I know that Hevi on the site has one in a twelve guage that is a nice looking gun and he has never spoken bad about it! I am sure he will add his two cents on this one.
Ric


----------



## Vizsla Hunt Dog (Jan 8, 2003)

I've got the 20ga Veloce and it has been a great gun. For what it is worth, I think they are one of the best in that price range.


----------



## Hevi (May 18, 2004)

Vizsla Hunt Dog said:


> I think there one of the best in that price range.


I'll echo that. I actually have the Alcione in a 12 and it is my weapon of choice. My hunting partner from down state has the Veloce and loves it. I'm partial, I have 4 Franchis.


----------



## GSPHunter (Apr 1, 2003)

Mark,

I have had a Franchi Veloce in 20GA w/ 28" barrels for a couple of years now. I love it. Its so light and compact that i'm able to snap off quicker shots in tighter cover. I really like that it is so light, because i cover a lot of ground during bird season and the only extra weight i want to carry around are dead birds!! I also like that it has mechanical triggers, so if you have a dud in one barrel the gun will switch to the other.

For the price you can't go wrong!!! 

One thing to expect, at least for me it was true, if you have shot auto-loaders mostly switching to a side/side or over/under shotgun takes some getting use to but you won't regret it. 

Just my 2 cents.


----------



## timbergsp (Feb 10, 2003)

Vizsla Hunt Dog said:


> I've got the 20ga Veloce and it has been a great gun. For what it is worth, I think they are one of the best in that price range.
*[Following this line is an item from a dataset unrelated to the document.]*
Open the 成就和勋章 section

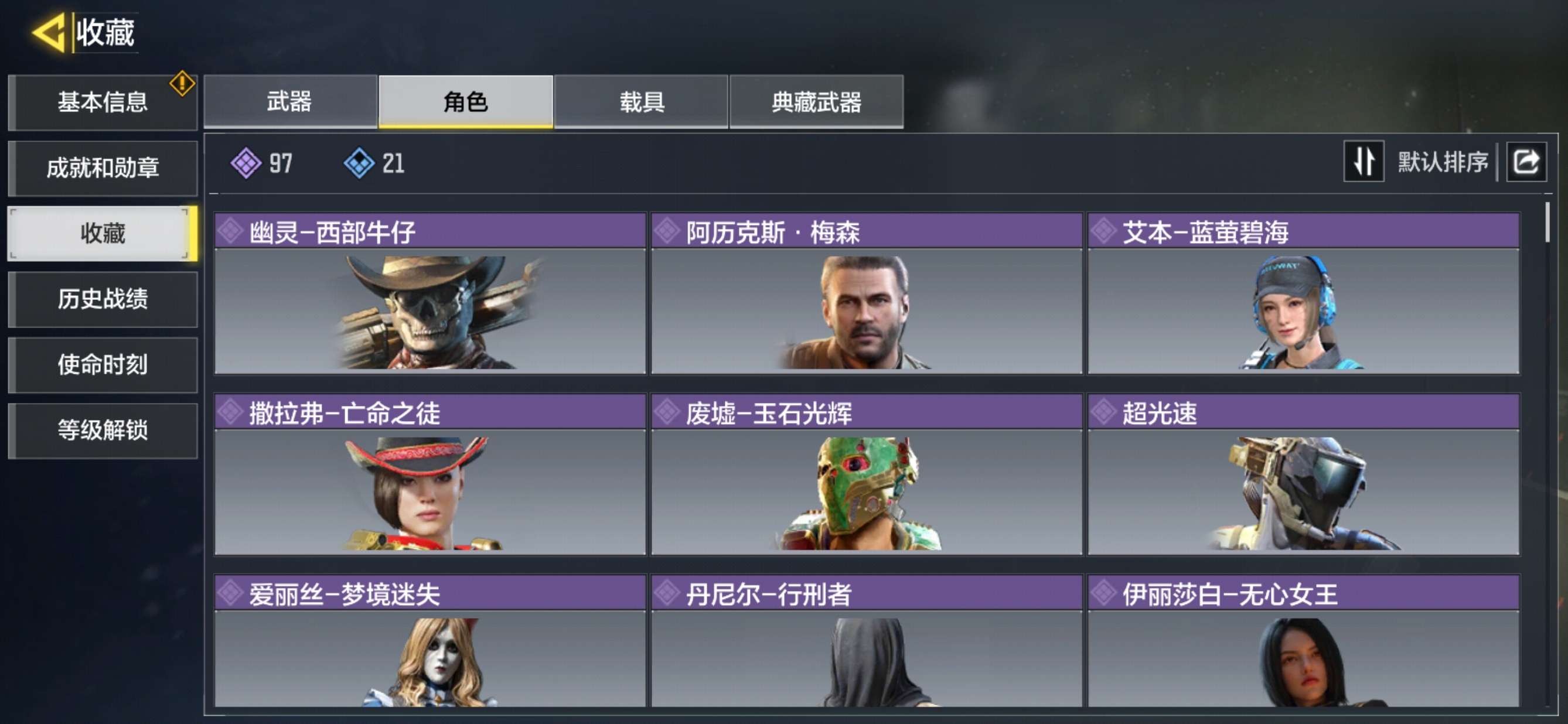point(103,168)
I got one I love it best gun I have ever owned

I have been thinking about getting one in a 28 

Maybe even get a 28/20 combo

scott


----------



## Bmac (Jul 7, 2002)

I have a 12/20 combo and it has been a great gun. It is a great gun for the price.


----------



## Double Gun (Feb 22, 2005)

If I were you I would find one and shoot it before the purchase. Everyone I know that has bought one of these guns has sold it after some target shooting. They have terrible balance and are very whippy. If you are just going to hunt with it you still need to shoot one and see if it fits. Great gun for the money but its definetly not for everyone.


----------



## Hevi (May 18, 2004)

Double Gun said:


> They have terrible balance and are very whippy.
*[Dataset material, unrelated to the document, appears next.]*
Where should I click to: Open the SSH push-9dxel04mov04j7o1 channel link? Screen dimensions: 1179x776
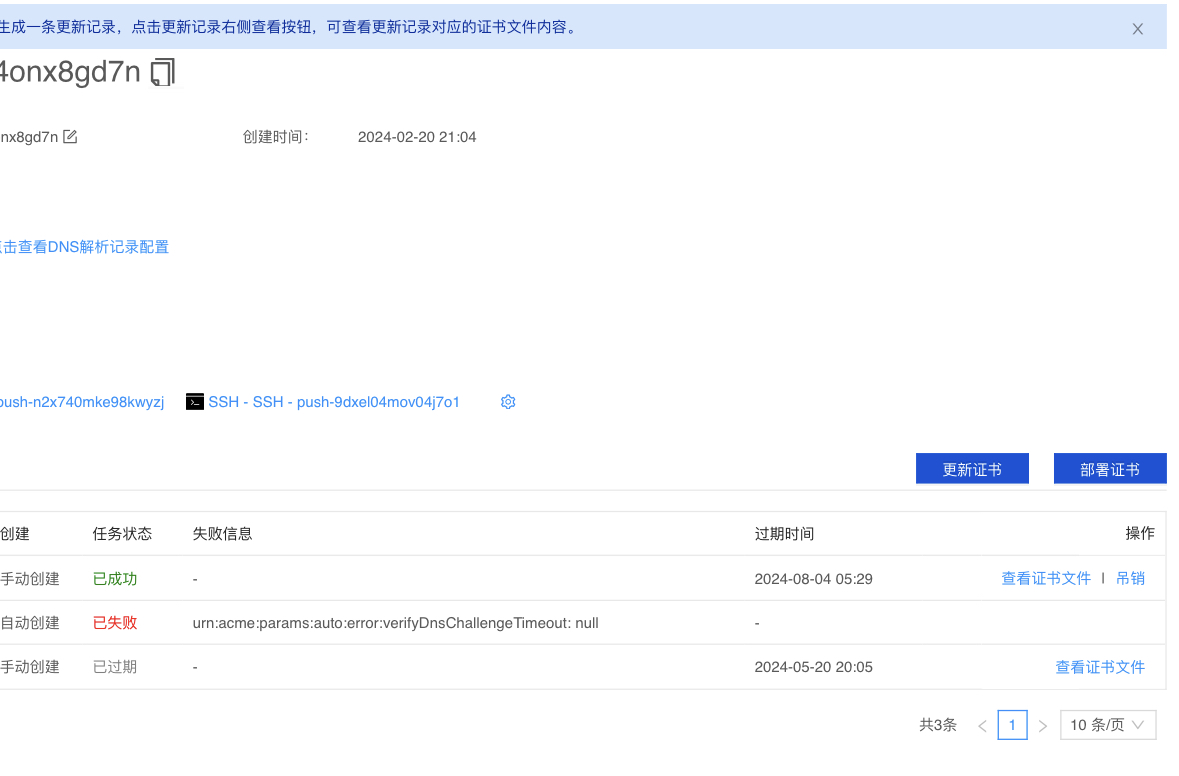(x=334, y=402)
I'm not so sure about the balance on them, but when you have a shotgun that weighs in at about 5.5 - 6lbs...I don't think whippy is something you can avoid. Light shotguns are not for everybody. But yes...definately shoot one first.


----------



## Richard Obeshaw (Dec 22, 2005)

Beretta has owned Franchi for a few years now so the quality and service should be decent. They do have high strength aluminum alloy recievers vs steel which does cut out a lot of weight. So does the english stock. Durability for hunting should be good, but if you intend to do a lot af target shooting you may want to consider something a little heavier.These guns are designed to be easy to carry hunting guns.The previous advice about trying one out makes good sense. Light guns can be difficult to shoot, especially on crossing targets. Light guns accelerate quick and decelerate just as quickly. The tendency is that the gun catches the target so quick, that the shooter then slows or stops the gun when he pulls the trigger and misses behind the moving target or bird. It can be difficult to get a smooth motion when trying to use a sustained lead or pull away technique. Moving your front hand out a little further than normal on the forend can help smooth out your motion on a light gun.
If a light gun feels comfortable to you and shoots were you look, go with it. Everyone has their own preference.
That being said, I could probably learn to shoot a 2 x 4 with a piece of pipe on it with enough practice.


----------



## bigman (Dec 7, 2005)

After read the above. That about covers it .
I have one in 12ga.Its my go to 12.& i'll have a 20 or 28 next.
However I just saw a Ruger Red Lable english stock 20ga.That 
could change my mind.Decisions,decisions.

Praise God and pass the Ammunition....


----------